Collected data

((

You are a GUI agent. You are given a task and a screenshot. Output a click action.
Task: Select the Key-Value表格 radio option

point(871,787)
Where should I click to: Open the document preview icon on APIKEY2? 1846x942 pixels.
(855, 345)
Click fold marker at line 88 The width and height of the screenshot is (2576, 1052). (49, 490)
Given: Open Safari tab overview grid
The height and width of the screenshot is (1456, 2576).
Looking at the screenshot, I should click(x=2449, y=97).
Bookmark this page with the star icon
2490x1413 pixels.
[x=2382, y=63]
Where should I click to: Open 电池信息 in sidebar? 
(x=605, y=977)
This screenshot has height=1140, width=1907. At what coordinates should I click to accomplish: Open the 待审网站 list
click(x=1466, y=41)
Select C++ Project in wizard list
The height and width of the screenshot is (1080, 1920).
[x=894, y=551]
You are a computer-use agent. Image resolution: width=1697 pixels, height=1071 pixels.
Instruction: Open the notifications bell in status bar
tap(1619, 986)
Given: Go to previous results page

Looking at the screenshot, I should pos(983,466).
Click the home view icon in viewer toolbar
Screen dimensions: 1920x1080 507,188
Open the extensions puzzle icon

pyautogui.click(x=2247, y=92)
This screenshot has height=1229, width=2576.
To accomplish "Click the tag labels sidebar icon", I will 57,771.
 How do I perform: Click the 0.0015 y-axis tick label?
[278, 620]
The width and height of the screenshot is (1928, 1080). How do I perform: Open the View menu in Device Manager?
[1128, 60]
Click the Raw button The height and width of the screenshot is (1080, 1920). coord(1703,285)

))

Work instruction →
The answer must be every line of the entries that includes the word "agent".

Response area →
You are a GUI agent. You are given a task and a screenshot. Output a click action.
You are a computer-use agent. Image resolution: width=1697 pixels, height=1071 pixels.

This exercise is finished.